Brief introduction:PolarDB-X 2.0 provides a global Binlog capability to address the data isling problem, which provides an incremental log consumption experience for downstream ecosystems that is exactly the same as MySQL Binlog. For data corruption, it provides instant-level, table-level, SQL-level and row-level data recovery capabilities with different granularity, including consistent backup recovery, table recycle bin, SQL Flashback, Flashback Query and so on.

Conference portal: https://yqh.aliyun.com/live/polardbx2021

background

As developers, we all know or are familiar with the backend system. The backend system can be abstractly divided into two components: the business system, which handles the business logic of the system. In modern architectures, this part is usually designed as a stateless node that scales horizontally; The other is the database system, which is responsible for storing the state of the system, including the most core business data. From the perspective of database, data inflow includes two parts. One is real-time writing of business system, which is the main part of core data source. The other is data imported once or periodically from an upstream data system. Because these core data were generated here for the first time, this database is also called SSOT (Single Source of Truth).

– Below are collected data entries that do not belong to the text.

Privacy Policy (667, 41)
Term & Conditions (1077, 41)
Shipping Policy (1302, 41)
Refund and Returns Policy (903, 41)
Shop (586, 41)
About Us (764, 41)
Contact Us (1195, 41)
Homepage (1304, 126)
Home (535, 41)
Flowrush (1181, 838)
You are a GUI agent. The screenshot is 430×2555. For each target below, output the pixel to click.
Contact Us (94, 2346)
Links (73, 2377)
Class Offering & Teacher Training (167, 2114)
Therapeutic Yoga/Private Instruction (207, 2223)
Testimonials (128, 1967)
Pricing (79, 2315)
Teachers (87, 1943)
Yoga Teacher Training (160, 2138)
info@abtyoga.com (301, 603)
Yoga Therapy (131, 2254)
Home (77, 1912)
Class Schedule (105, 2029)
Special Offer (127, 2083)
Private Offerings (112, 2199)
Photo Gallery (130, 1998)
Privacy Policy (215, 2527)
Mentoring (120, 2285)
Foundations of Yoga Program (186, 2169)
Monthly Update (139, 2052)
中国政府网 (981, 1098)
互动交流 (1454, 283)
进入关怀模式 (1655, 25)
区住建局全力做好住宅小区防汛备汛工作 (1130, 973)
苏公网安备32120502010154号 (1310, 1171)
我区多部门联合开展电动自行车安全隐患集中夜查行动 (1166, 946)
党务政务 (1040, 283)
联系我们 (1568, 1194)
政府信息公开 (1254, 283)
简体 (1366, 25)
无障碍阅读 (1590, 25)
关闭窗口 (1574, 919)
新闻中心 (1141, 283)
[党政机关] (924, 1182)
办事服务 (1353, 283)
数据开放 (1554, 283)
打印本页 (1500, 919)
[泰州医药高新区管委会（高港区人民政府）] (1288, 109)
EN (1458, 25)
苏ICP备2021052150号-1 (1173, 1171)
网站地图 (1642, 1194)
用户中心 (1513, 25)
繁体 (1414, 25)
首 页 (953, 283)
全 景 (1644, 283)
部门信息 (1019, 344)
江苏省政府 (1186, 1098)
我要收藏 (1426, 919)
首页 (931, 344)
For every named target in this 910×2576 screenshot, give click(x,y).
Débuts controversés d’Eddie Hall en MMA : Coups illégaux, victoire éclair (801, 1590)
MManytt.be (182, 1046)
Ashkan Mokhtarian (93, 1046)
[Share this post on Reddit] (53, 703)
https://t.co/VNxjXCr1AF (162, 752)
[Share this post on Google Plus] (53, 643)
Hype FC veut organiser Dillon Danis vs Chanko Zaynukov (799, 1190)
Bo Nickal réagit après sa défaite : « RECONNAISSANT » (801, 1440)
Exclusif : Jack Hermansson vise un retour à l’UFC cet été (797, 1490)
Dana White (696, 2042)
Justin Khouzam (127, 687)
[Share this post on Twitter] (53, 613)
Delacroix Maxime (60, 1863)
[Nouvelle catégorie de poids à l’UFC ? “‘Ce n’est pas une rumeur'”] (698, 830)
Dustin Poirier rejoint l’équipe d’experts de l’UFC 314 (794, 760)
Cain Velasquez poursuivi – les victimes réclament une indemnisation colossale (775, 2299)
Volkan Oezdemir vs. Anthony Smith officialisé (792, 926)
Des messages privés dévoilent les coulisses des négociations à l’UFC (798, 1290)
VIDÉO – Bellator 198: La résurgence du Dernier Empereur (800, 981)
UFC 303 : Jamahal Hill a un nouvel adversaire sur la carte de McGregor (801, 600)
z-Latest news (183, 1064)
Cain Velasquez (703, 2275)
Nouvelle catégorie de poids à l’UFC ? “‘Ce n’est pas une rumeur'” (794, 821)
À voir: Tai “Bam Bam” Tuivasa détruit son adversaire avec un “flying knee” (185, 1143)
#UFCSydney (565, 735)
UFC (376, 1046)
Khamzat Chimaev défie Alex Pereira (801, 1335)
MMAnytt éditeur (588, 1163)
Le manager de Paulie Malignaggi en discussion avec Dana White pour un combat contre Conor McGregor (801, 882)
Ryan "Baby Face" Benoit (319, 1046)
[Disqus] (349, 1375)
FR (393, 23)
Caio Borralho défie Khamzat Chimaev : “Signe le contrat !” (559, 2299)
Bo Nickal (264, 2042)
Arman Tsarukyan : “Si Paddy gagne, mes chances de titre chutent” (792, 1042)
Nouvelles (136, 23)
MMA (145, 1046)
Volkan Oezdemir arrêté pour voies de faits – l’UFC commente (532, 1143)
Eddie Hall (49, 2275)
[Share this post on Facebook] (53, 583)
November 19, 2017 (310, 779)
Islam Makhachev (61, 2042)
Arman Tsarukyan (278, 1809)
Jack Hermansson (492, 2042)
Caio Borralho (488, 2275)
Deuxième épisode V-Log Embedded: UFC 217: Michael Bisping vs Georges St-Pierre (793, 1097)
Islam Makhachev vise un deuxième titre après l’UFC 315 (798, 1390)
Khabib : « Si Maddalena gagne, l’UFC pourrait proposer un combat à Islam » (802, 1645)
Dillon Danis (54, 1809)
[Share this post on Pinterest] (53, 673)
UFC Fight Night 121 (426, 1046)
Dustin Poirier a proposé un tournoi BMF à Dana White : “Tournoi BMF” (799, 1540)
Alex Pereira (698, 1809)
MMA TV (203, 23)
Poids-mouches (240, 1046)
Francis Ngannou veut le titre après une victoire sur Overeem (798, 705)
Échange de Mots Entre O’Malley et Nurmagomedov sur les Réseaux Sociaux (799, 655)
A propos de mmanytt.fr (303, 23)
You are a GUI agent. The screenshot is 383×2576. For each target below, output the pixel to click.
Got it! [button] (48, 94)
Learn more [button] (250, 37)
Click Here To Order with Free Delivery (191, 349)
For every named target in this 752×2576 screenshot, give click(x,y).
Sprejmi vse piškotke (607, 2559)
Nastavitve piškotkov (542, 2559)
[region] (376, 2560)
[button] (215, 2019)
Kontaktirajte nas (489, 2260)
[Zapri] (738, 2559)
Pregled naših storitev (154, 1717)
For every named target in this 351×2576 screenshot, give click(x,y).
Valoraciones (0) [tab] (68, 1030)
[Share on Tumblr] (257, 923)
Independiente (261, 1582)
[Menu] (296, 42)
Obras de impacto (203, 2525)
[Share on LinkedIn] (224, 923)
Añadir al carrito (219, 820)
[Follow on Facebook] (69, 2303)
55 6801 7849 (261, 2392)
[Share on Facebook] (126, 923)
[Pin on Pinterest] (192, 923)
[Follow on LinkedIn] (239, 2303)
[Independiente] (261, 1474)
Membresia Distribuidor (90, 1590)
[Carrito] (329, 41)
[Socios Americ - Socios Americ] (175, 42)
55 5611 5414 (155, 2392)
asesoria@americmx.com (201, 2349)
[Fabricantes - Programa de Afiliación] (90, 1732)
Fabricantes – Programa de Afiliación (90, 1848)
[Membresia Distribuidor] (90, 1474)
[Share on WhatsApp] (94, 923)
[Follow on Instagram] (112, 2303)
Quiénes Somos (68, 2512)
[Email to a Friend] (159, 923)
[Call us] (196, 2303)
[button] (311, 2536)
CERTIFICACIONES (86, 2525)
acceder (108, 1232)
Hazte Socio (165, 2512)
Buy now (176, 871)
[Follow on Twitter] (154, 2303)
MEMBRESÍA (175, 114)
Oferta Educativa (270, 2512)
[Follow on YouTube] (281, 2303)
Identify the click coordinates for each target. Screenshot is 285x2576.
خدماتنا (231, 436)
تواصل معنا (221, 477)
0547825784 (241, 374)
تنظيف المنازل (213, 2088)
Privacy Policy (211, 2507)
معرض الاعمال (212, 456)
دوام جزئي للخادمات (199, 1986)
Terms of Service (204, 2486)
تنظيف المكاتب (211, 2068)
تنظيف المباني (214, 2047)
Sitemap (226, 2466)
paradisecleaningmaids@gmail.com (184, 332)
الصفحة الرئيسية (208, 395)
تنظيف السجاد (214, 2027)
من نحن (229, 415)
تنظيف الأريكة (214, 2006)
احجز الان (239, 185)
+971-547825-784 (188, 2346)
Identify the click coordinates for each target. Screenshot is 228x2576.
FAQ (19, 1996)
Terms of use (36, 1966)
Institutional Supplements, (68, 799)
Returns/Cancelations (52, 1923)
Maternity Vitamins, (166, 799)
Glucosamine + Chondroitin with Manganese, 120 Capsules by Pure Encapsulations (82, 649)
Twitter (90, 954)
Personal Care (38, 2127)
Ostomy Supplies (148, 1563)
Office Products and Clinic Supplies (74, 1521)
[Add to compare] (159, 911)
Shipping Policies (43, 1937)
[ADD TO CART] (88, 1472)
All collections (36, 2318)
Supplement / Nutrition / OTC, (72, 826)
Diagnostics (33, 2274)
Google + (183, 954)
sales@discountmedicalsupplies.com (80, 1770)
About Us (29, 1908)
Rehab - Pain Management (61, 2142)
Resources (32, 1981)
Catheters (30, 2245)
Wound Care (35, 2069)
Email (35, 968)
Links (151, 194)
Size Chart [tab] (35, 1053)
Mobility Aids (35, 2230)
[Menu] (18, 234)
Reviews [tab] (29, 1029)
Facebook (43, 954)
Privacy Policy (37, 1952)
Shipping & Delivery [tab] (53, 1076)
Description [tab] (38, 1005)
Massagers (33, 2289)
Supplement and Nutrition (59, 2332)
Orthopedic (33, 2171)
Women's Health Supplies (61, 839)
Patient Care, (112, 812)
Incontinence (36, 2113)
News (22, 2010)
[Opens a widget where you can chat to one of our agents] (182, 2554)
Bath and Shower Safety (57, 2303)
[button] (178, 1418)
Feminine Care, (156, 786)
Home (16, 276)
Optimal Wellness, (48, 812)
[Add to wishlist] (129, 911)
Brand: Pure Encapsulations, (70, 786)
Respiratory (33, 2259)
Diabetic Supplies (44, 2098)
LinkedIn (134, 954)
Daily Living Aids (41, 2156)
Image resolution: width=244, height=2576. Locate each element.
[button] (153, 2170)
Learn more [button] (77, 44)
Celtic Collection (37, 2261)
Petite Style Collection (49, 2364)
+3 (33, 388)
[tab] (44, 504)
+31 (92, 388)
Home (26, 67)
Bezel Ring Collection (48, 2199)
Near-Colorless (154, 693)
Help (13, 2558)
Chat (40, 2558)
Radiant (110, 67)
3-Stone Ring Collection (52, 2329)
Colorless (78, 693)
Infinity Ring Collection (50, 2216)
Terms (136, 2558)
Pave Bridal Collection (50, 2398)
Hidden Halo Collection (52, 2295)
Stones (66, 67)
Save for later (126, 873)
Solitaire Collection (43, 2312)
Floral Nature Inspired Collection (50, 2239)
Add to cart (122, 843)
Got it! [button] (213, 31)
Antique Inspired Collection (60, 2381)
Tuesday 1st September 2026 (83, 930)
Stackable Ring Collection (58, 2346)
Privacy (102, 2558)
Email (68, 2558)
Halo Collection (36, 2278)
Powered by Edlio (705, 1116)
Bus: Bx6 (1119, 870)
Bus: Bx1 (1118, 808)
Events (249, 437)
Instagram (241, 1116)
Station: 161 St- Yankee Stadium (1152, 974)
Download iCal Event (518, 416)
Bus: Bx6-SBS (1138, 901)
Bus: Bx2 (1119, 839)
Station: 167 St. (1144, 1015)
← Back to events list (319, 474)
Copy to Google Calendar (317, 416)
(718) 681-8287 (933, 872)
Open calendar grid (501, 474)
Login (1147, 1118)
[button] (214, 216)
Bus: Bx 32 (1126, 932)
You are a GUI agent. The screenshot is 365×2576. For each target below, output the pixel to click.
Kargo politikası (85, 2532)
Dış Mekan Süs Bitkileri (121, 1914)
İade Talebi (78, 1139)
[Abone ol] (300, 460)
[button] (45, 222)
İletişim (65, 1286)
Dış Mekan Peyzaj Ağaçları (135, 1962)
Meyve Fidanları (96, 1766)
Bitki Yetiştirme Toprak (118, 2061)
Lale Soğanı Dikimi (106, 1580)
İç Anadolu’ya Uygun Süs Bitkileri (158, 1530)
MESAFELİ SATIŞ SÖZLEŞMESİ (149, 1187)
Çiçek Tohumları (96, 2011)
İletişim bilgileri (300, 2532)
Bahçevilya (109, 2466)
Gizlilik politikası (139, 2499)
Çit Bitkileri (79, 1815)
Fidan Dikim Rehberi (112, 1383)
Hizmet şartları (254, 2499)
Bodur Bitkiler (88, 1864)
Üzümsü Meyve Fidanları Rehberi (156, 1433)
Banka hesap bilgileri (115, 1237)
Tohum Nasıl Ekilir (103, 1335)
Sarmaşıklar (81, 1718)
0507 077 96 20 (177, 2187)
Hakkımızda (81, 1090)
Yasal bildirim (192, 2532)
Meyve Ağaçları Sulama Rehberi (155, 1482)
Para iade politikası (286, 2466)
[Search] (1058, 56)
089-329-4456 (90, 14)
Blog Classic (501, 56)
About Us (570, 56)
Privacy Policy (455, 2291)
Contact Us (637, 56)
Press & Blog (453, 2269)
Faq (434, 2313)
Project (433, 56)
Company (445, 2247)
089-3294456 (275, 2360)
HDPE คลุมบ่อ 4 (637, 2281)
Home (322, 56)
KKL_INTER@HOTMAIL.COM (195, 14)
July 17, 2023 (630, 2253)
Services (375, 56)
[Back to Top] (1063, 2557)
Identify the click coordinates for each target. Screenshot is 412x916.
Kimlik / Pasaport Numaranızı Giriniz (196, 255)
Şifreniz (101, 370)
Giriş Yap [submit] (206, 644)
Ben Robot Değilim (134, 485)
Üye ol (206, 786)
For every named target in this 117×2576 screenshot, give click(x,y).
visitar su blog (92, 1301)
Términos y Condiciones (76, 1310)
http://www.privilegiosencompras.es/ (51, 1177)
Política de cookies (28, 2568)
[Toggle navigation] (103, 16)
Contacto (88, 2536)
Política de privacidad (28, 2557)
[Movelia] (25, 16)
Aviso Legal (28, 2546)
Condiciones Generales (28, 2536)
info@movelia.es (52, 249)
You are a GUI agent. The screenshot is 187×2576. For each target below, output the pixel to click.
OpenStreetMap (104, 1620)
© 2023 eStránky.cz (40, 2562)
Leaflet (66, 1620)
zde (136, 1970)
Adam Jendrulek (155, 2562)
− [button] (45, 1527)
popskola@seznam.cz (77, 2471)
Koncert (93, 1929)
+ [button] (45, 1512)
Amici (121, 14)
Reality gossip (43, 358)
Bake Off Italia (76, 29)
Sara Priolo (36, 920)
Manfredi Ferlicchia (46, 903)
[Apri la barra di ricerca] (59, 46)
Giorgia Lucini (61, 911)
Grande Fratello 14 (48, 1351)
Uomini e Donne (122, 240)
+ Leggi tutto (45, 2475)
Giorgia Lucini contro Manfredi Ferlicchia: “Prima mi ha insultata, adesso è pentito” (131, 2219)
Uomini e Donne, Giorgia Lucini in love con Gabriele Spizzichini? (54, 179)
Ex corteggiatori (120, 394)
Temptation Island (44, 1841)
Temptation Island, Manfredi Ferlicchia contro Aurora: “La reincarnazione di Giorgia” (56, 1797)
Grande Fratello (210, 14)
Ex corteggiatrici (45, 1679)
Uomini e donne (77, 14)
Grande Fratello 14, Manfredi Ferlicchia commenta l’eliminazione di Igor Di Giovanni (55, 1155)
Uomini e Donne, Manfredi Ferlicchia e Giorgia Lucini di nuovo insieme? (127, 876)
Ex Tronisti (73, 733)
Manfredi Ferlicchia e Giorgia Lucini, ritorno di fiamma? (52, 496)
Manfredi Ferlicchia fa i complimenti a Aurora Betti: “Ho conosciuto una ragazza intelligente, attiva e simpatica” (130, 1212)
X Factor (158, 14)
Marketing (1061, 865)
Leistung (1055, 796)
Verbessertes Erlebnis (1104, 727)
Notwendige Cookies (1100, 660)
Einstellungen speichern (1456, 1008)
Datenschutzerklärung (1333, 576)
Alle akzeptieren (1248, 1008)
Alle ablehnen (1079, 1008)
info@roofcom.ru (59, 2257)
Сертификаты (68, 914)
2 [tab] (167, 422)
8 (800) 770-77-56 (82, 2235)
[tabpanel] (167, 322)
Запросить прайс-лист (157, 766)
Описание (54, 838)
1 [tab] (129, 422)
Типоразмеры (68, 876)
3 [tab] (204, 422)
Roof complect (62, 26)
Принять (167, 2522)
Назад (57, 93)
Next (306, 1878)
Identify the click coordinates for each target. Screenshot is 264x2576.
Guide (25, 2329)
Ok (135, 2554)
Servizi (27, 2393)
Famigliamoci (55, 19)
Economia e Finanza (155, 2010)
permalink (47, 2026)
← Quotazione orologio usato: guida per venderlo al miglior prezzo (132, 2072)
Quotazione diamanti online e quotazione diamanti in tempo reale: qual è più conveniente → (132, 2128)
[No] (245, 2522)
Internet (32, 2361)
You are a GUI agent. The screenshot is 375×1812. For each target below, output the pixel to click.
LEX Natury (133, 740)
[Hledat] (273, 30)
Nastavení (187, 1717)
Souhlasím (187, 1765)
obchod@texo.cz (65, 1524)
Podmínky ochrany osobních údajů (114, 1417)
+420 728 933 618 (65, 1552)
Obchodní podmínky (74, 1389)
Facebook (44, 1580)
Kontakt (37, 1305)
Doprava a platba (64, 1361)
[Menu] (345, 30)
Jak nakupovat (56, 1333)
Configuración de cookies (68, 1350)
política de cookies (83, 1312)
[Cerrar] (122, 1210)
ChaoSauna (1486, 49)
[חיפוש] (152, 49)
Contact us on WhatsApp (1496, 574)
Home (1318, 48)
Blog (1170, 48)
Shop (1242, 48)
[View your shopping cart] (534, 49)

The SSOT is the most important data asset in the backend system, so two issues arise that need to be addressed properly. The first problem is that, as the most important asset, we usually need to synchronize these data in real time to other systems for further processing such as BI analysis. Without such real-time synchronization mechanism, the data will become an island of data. The second problem is that the data may be damaged for various reasons, such as data damage caused by hardware failure or software Bug, data damage caused by improper operation, data disorder caused by wrong SQL, etc., so it is very necessary to provide a variety of mechanisms to guarantee the security of the data.

Global Binlog

PolarDB-X is a distributed database product that is highly compatible with the MySQL ecosystem, so let’s first take a look at how MySQL can solve the data island problem.

As can be seen from DB-Engines’ list, MySQL’s popularity is higher than that of other open source databases combined, which means that MySQL’s ecology is very prosperous. For example, the downstream system of MySQL includes Kafka, MySQL standby node, Canal various data synchronization tools, Pulsar and so on. MySQL implements real-time incremental data synchronization with downstream systems through the Binlog mechanism. Binlog can be regarded as a message queue, in which detailed incremental Change information in MySQL is stored in sequence. By consuming this queue, downstream systems or tools realize real-time Data synchronization with MySQL. This mechanism is also called CDC (Change Data Capture). Incremental data capture.

Distributed databases provide CDC capabilities with higher complexity than stand-alone databases. A distributed database typically contains multiple nodes that generate multiple incremental log queues, and downstream consumption of multiple queues has several issues.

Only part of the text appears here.